> [Selected passage]:
* * *

At the same time, calling out riot police to scatter protesters and destroy their tent cities plays neatly into a key Occupy message: that corporate interests are subsuming basic rights and are now dictating orders to police forces. Protesters say some police officers agree. They pointed to an incident in Albany, N.Y., Friday in which police refused an order by Mayor Gerald Jennings to scatter 700 Occupy Albany protesters from a public park after police found they weren't breaking any rules.

"If law enforcement engaged in a preemptive strike and started arresting people, I believe it would lead to calamitous results, and the people protesting so far are peaceful," Albany District Attorney David Soares told the Albany Times-Union on Sunday, backing the police department's decision.

* * *

[Dataset rows]
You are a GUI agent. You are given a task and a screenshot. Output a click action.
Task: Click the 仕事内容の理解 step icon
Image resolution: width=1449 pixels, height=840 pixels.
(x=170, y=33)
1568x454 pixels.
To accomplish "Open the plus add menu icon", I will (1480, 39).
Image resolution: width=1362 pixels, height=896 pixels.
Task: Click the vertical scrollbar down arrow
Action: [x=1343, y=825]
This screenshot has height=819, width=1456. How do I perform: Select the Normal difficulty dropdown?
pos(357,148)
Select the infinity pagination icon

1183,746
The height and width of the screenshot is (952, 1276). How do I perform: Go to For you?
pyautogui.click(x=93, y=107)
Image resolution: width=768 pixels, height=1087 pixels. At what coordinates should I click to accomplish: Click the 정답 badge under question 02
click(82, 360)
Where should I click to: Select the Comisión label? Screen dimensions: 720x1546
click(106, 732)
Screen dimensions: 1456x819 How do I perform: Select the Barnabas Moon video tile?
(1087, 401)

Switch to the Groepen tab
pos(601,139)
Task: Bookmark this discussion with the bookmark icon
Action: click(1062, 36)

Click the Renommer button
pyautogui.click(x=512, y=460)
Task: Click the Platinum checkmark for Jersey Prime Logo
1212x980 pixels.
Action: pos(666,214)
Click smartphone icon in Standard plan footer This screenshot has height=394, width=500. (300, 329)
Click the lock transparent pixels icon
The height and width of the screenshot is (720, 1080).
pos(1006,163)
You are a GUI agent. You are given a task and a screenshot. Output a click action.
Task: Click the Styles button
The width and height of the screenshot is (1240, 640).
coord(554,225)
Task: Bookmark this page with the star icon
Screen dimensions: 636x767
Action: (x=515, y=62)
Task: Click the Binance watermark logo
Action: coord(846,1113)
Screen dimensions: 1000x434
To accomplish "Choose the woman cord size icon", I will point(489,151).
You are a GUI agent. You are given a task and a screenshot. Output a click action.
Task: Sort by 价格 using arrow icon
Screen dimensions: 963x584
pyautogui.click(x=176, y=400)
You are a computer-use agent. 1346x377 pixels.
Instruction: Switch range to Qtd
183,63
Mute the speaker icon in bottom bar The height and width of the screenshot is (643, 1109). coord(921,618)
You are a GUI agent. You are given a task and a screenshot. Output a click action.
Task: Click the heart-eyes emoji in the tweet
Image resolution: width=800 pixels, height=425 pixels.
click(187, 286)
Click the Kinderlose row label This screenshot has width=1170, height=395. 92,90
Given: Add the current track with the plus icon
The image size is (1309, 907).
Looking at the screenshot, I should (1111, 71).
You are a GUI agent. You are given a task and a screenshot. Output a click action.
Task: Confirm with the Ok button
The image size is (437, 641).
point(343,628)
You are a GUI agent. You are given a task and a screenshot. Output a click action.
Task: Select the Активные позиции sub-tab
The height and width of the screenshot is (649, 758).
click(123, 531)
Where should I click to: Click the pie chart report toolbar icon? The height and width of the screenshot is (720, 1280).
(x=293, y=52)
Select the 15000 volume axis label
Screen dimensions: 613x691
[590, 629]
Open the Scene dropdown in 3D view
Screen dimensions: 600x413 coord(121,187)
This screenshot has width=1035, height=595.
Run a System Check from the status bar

* * *

> [Do this]: Condense the paragraph of the Occupy passage that begins "At the same time, calling out riot police" into two sentences that keep its main facts.

> [Finished answer]: Sending riot police to scatter protesters and tear down their tent cities supports a central Occupy message: that corporate interests are overriding basic rights and now give orders to police. Protesters say some officers agree, pointing to a Friday incident in Albany, N.Y., where police refused Mayor Gerald Jennings's order to disperse 700 Occupy Albany protesters from a public park after finding they were breaking no rules.